Jack Hahn didn’t want to part with his bread recipe. “I would, but before my father died he asked us to keep it a secret,” he said. “Besides, it wouldn’t make much sense. The recipe is for 140 loaves. One of the measurements calls for ‘a glass’; it’s a glass that my father used.”
Hahn’s recipes taste like basic recipes — it’s the oven that performs its special blessing on his baked goods. Bread takes about 22 minutes to bake; Hahn pulls loaves by instinct, shuffling and sorting them with a 10-foot peel — a paddle — to make sure baking and browning are uniform. When the bread comes out, in go cakes and rolls to bake at a slightly lower temperature. What temperature? Hahn said, “You know, I’ve never had a thermometer in there.”
“There is one thing I like the best,” Jack went on, “and that is when that product goes out the door I know it is homemade.” He sends me off with a box of bread that later almost comes between me and a plane connection. I am proud to say that I chose the box over the plane and took both home.
Klössel Suppe Recipe (Dumpling Soup)
4 tablespoons butter or vegetable shortening
2 eggs, separated
1/2 teaspoon salt
1 tablespoon parsley, minced
1/4 teaspoon nutmeg
2-1/2 cups bread or coffee cake crumbs
1 quart beef broth
Cream the butter. Add egg yolks, salt, parsley and nutmeg and mix well. Add crumbs and beaten egg whites. With hands dipped in flour, roll dough into little balls the size of walnuts. Cook slowly, uncovered, in beef broth for 10 minutes. May also be cooked in pea or rice soup.
Gries Suppe Recipe (Farina Soup)
3 tablespoons butter
4 tablespoons farina
1 tablespoon flour
1 teaspoon salt
1 quart boiling water
1 egg yolk, beaten
Melt butter; add farina and flour. Brown until golden in color, stirring constantly. Stir into rapidly boiling salted water and then simmer slowly for 20 minutes. Remove from heat, cool slightly, and add beaten egg yolk. Stir well and serve.
Spaetzle Recipe
1 cup milk
2-1/2 cups flour
2 eggs
1 teaspoon salt
6 cups boiling water
1 teaspoon salt
4 tablespoons butter
1/2 cup dry bread crumbs
Add milk to flour slowly, stirring constantly to keep mixture smooth. Add one egg at a time, beating well after each addition. Add salt and mix well.

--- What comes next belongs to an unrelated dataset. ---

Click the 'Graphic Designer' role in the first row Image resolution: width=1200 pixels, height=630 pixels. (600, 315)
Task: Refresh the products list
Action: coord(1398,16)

Into separate kettle pour boiling water, add salt, and set over low heat so water will simmer. Pour batter into shallow bowl, tilt it over kettle, and with sharp knife slice batter into boiling water, dipping knife in water to prevent batter from sticking. Let boil for five minutes then drain into colander. Put in serving dish and top with crumbs which have been browned in butter.
Sauerbrauten Recipe
4 pounds bottom round beef
1 cup vinegar
2 cups water
2 bay leaves
1 teaspoon mixed spices
2 tablespoons flour
2 teaspoons salt
Pepper
2 large onions
Browned flour
Put meat, vinegar, water, bay leaves and spices into earthen crock and let stand in cool place for two or three days. Baste frequently and turn over once a day. Then drain meat, saving liquid. Sprinkle with flour, salt and pepper. Brown in hot fat on all sides, add marinade and onions, and cover. Cook slowly for 1-1/2 hours or until tender. Remove meat, strain liquid, and thicken with brown flour to make rich gravy. Slice meat and add to gravy.
Recipes reprinted from AMANA COLONY RECIPES, © 1948, 1976 Ladies Auxiliary of the Homestead Welfare Club, Homestead, Iowa.